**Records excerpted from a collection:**

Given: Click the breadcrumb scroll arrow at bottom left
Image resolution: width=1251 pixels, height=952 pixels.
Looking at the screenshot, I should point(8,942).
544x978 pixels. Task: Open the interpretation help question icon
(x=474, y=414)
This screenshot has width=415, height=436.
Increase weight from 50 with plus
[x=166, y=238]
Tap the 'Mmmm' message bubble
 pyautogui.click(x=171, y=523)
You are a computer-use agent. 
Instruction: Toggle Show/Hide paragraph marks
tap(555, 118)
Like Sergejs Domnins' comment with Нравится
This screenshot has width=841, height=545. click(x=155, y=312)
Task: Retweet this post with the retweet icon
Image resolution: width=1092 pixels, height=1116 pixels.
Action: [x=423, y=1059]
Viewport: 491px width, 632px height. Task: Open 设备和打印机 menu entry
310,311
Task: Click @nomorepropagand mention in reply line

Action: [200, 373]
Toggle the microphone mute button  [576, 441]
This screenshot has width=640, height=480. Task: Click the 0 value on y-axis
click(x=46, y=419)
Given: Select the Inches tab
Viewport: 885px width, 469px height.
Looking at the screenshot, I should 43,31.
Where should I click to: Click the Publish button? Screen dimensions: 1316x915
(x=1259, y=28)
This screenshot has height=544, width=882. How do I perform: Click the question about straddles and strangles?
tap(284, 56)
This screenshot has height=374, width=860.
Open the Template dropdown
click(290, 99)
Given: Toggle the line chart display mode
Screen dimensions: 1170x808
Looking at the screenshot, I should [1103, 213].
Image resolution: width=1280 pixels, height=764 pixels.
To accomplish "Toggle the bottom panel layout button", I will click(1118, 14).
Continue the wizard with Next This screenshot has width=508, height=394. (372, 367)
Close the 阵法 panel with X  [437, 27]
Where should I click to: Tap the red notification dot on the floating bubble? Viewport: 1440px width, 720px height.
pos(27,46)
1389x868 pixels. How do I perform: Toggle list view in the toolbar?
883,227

**How to complete this task:**
Provide an exact reproduction of all the entries shown above.

**Exercise result:**
Given: Click the breadcrumb scroll arrow at bottom left
Image resolution: width=1251 pixels, height=952 pixels.
Looking at the screenshot, I should point(8,942).
544x978 pixels. Task: Open the interpretation help question icon
(x=474, y=414)
This screenshot has width=415, height=436.
Increase weight from 50 with plus
[x=166, y=238]
Tap the 'Mmmm' message bubble
 pyautogui.click(x=171, y=523)
You are a computer-use agent. 
Instruction: Toggle Show/Hide paragraph marks
tap(555, 118)
Like Sergejs Domnins' comment with Нравится
This screenshot has width=841, height=545. click(x=155, y=312)
Task: Retweet this post with the retweet icon
Image resolution: width=1092 pixels, height=1116 pixels.
Action: [x=423, y=1059]
Viewport: 491px width, 632px height. Task: Open 设备和打印机 menu entry
310,311
Task: Click @nomorepropagand mention in reply line

Action: [200, 373]
Toggle the microphone mute button  [576, 441]
This screenshot has width=640, height=480. Task: Click the 0 value on y-axis
click(x=46, y=419)
Given: Select the Inches tab
Viewport: 885px width, 469px height.
Looking at the screenshot, I should 43,31.
Where should I click to: Click the Publish button? Screen dimensions: 1316x915
(x=1259, y=28)
This screenshot has height=544, width=882. How do I perform: Click the question about straddles and strangles?
tap(284, 56)
This screenshot has height=374, width=860.
Open the Template dropdown
click(290, 99)
Given: Toggle the line chart display mode
Screen dimensions: 1170x808
Looking at the screenshot, I should [1103, 213].
Image resolution: width=1280 pixels, height=764 pixels.
To accomplish "Toggle the bottom panel layout button", I will click(1118, 14).
Continue the wizard with Next This screenshot has width=508, height=394. (372, 367)
Close the 阵法 panel with X  [437, 27]
Where should I click to: Tap the red notification dot on the floating bubble? Viewport: 1440px width, 720px height.
pos(27,46)
1389x868 pixels. How do I perform: Toggle list view in the toolbar?
883,227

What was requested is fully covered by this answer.